• [Task objective]
From the records below, extract word for word every line from the one containing "The image size" up to and including the one containing "Action: [166, 52]". Leave the pictures out of your answer.

• [Entries supplied]
══════════════════════════════
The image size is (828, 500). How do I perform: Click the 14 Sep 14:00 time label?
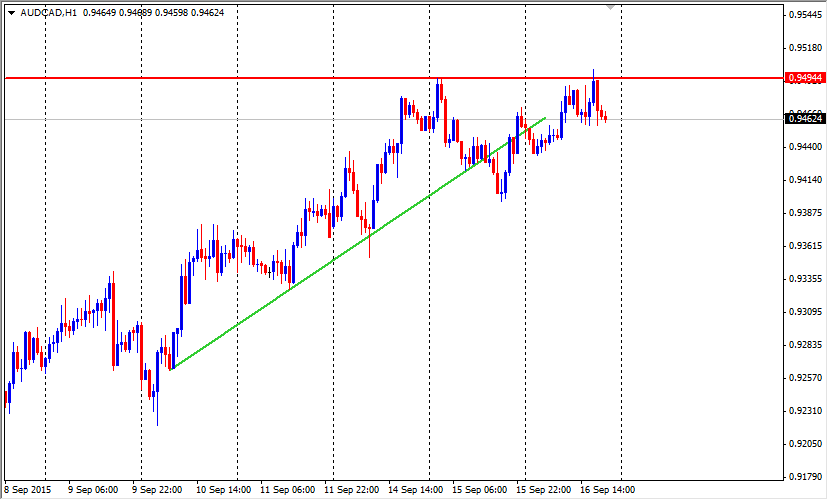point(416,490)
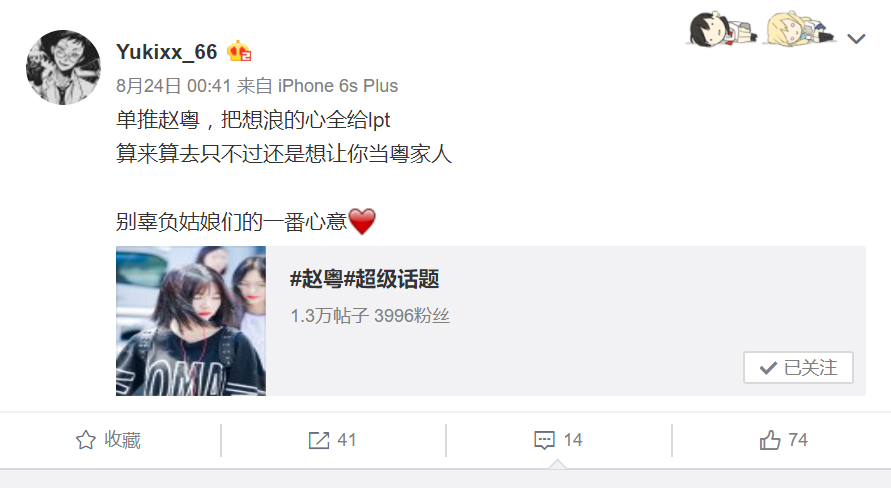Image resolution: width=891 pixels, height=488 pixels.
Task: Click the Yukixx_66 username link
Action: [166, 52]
══════════════════════════════
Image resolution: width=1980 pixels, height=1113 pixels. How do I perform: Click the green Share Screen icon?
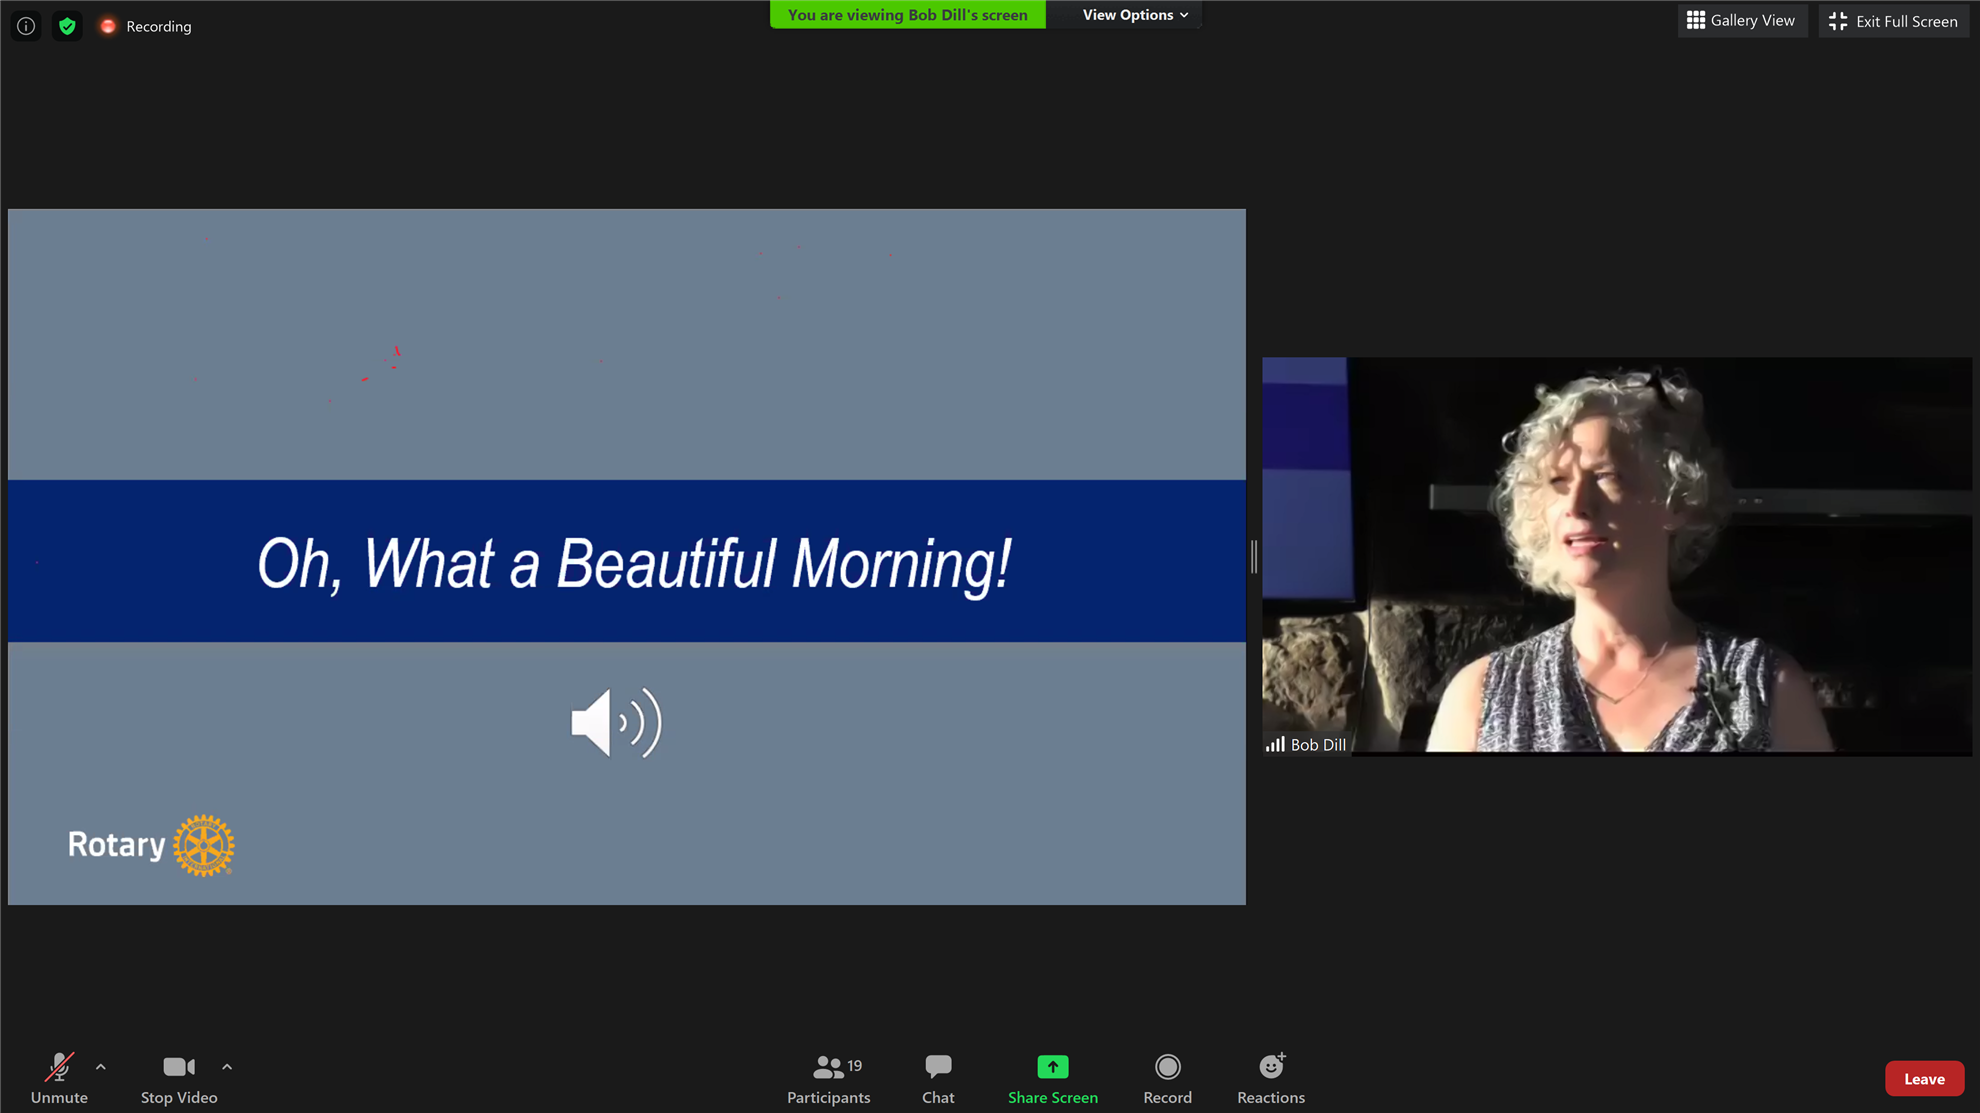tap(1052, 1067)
══════════════════════════════
• [Exercise solution]
The image size is (828, 500). How do I perform: Click the 14 Sep 14:00 time label?
point(416,490)
Image resolution: width=891 pixels, height=488 pixels.
Task: Click the Yukixx_66 username link
Action: [166, 52]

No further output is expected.